I gave her a bit more water and her mandibles have returned to a normal position again on the left side. For now I plan to keep up with the hand feeding and from there will see what happens.


----------



## JoeCapricorn (Feb 22, 2010)

Good luck with her! I'm sure by the next molt, or maybe even the molt after, her mandibles will be healed back to normal. Hand feeding isn't always a bad thing, I've always seen as it developing more of a bond between human and mantis :3 and I like to hand feed mantises even if they are healthy.


----------



## hibiscusmile (Feb 22, 2010)

Good eye, good eye






keep feeding her goo, she will recover in next molt!


----------



## Krissim Klaw (Feb 22, 2010)

JoeCapricorn said:


> Good luck with her! I'm sure by the next molt, or maybe even the molt after, her mandibles will be healed back to normal. Hand feeding isn't always a bad thing, I've always seen as it developing more of a bond between human and mantis :3 and I like to hand feed mantises even if they are healthy.

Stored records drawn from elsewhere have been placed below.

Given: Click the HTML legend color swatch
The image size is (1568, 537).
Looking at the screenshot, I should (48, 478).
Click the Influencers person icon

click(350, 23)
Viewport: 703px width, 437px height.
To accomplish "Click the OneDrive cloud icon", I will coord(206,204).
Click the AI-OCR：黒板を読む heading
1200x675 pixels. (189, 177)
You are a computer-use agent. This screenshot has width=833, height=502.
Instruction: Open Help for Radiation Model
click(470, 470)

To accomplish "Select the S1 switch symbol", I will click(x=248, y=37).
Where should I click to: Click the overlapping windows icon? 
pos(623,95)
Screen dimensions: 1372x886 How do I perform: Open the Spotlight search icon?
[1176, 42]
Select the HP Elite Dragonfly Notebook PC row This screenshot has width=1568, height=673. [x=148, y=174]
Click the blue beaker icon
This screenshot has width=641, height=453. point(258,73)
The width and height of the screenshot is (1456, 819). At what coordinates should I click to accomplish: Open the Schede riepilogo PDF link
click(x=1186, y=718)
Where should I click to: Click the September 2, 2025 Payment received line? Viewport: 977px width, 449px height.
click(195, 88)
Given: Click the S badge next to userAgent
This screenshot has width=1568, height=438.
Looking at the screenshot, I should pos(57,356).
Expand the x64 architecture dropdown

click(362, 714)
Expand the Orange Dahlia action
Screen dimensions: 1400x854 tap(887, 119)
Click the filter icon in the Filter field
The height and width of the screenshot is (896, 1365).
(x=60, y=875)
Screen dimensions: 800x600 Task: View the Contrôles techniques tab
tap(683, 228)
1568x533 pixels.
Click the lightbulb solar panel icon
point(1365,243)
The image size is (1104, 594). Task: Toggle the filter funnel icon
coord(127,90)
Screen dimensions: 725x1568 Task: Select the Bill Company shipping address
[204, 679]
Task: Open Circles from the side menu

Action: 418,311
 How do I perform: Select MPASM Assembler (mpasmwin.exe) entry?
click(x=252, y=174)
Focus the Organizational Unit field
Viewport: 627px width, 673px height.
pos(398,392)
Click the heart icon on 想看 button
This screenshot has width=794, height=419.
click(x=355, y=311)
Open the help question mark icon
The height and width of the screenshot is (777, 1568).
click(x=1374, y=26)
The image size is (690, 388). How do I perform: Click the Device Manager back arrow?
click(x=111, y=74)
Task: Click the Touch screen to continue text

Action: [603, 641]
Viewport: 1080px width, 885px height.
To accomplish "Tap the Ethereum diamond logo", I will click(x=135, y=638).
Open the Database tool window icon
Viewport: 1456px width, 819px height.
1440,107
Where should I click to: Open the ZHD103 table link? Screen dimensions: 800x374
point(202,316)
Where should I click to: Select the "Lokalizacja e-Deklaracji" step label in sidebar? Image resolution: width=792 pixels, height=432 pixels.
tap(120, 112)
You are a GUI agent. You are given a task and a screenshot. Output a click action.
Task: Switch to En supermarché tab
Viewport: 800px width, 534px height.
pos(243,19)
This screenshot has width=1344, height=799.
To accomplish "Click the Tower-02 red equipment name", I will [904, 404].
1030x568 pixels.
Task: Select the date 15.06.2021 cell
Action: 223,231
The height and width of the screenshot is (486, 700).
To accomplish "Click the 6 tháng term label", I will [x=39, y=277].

Occasionally I find it fun to hand feed them while they are sitting on my hand. Fun to watch them eat. I also really enjoy their company. I have a pretty fake plant I got from Eco Terra that sits on the corner of my desk and I often have one of them perched there while I work at my comp. Thanks for the positive thoughts, I'm feeling more hopeful she will beat this an end up recovering. =3


hibiscusmile said:


> Good eye, good eye
> 
> 
> 
> ...


 Will do. As long as it takes I'm more than willing to hand feed her if that will keep her happy, healthy, and give me more time with her. :wub:


----------



## PhilinYuma (Feb 23, 2010)

This really is a most excellent thread KK! I think that you may have discovered a not uncommon form of post molting dysfunction. A number of members have reported that their mantis has not eaten since molting , and though it will take a little of a killed prey's juices will not eat anything solid. Certainly the mandibles are in a very vulnerable position. There is a central line, the coronal seam that runs from the back to the front of the head as far forward as the center of the eyes dividing it into right and left hemispheres. This seems to act as a "fault line" (a friend pointed out to me that there is actually a split down the line in Phylocrania paradoxa during the molt, though in most mantids, the actual break occors on the dorsum of the thorax), but the labrium and mandible are at the farthest point from this line and most susceptible, apparently, to injury if they get "stuck". With several more molts to go, I hope that yr specimen recovers. A little more humidity might help.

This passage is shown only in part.